Tak pelak, Stu terlibat dalam misi perburuan yang dijalankan oleh Vic. Berhubung harinya sedang sangat jelek dimana setiap penumpang memberinya nilai dibawah 5 bintang (mimpi jelek bagi ojol!), Stu pun mau tak mau mematuhi setiap ajakan Vic dengan keinginan beliau bersedia memberinya nilai sempurna. Berhubung kedua huruf ini mempunyai karakteristik bertolak belakang – Stu cenderung selow sedangkan Vic senantiasa sepaneng – dan dunia mereka pun sangat berbeda, maka bisa diterka, goresan demi goresan terus mewarnai di sepanjang perjalanan. Mereka saling berargumen, saling cela, hingga saling gebuk-gebukan satu sama lain dalam salah satu adegan perkelahian paling lucu nan nyeleneh di tahun ini. Meski ada kalanya Dowse turut memberi penonton dengan sejumlah adegan adu yang beberapa diantaranya terhidang seru, menyerupai adegan pembuka berupa penyergapan di hotel yang menjadi ajang reuni bagi Dave Bautista dengan Karen Gillan (pemeran Nebula dalam Guardians of the Galaxy) atau tembak-tembakan di rumah sakit binatang yang terbilang brutal, keributan kecil-kecilan yang menyertai interaksi antara Stu dengan Vic yaitu jualan utama yang dikedepankan oleh Stuber. Bagi saya, film memang menawarkan kekuatan yang dipunyainya disini tatkala sang sutradara menghidupkan “mode komedi” yang berarti memperdengarkan kita dengan keluhan Stu dan erangan Vic kemudian sesekali melontarkan komentar soal toxic masculinity yang secara tidak terduga sanggup tersampaikan dengan baik.
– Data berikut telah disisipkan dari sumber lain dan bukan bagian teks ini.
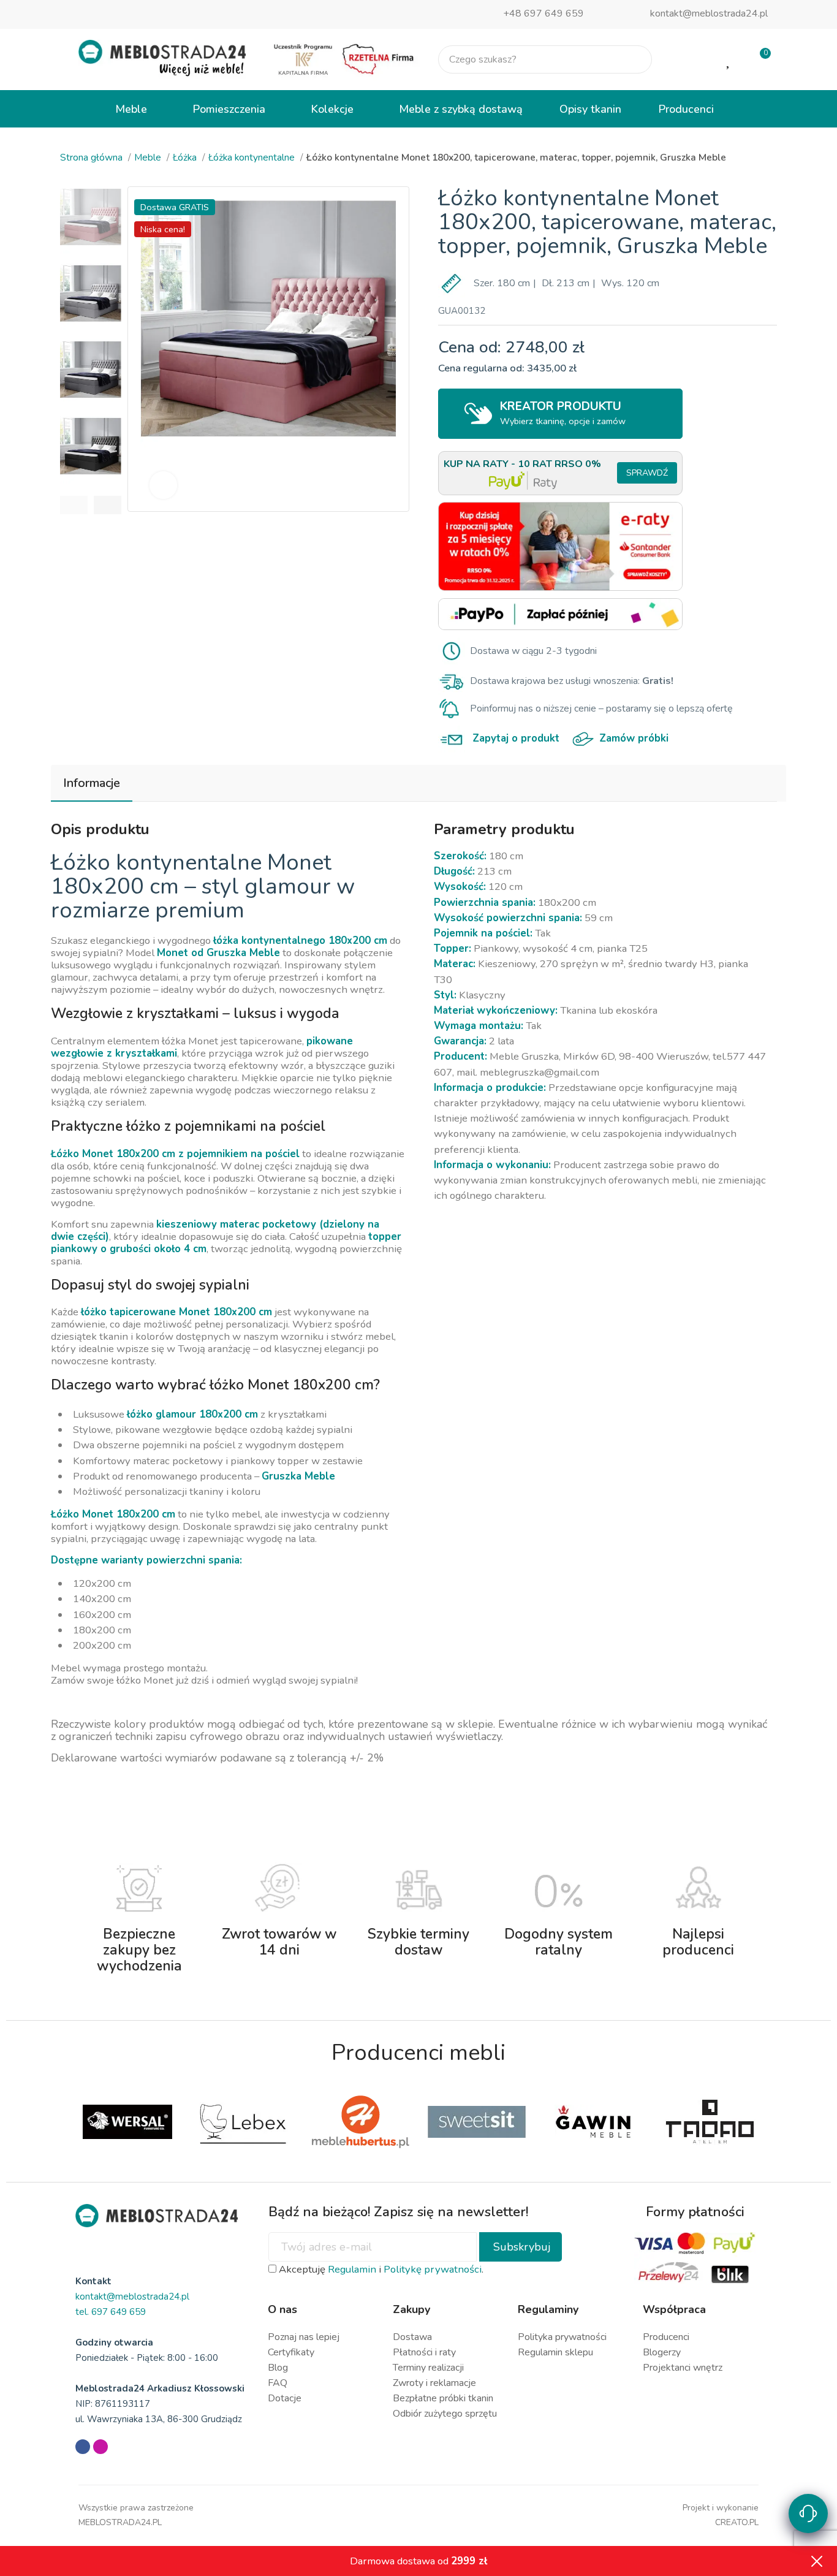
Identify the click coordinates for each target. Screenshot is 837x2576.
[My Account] (690, 59)
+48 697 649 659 (543, 13)
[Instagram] (100, 2446)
Ndilalah, Kumail Nanjiani beserta Dave Bautista menyanggupi ajakan Dowse. Mereka membentuk chemistry hidup sebagai duo yang sulit dibayangkan bisa kompak dalam bekerja sama. Kumail kerap nyerocos wacana ketidaksanggupannya menghadapi kerasnya dunia penegak hukum, sedangkan Dave yang dideskripsikan sebagai laki-laki tangguh enggan untuk berkompromi sebab tujuannya hanya satu: menaklukkan Tedjo. Performa sangat baik dari kedua pelakon ini dimana Nanjiani berkesempatan pula unjuk gigi dalam melakoni adegan adu dan Bautista sesekali ikut berkelakar (well, polisi yang bertugas dengan penglihatan kabur terang berpotensi kelucuan, kan?), mengompensasi lemahnya Stuber di sektor penulisan skrip yang cenderung tipis serta keputusan kurang bijak untuk memberi jatah tampil secuil kepada Iko Uwais. Menilik posisinya sebagai villain utama, saya terkejut melihat betapa disia-siakannya keberadaan Iko di film ini. Tidak hanya jarang mengucap dialog, keahliannya dalam bertarung pun tak ditonjolkan. Saat jadinya Vic berjumpa kembali dengan Tedjo, saya mengira akan ada perkelahian besar yang terjadi. Tapi ternyata, skalanya tak lebih besar dibanding perkelahian di dalam toko perabotan yang bernuansa komedik. Mengecewakan memang, tapi (lagi-lagi) berkat penampilan asyik duo pemain utamanya, saya sanggup mengampuninya. Paling tidak, saya masih menjumpai banyak kesenangan tatkala menonton Stuber yang nada pengisahannya menciptakan saya bernostalgia dengan buddy cop movie di kurun 80-90’an ini.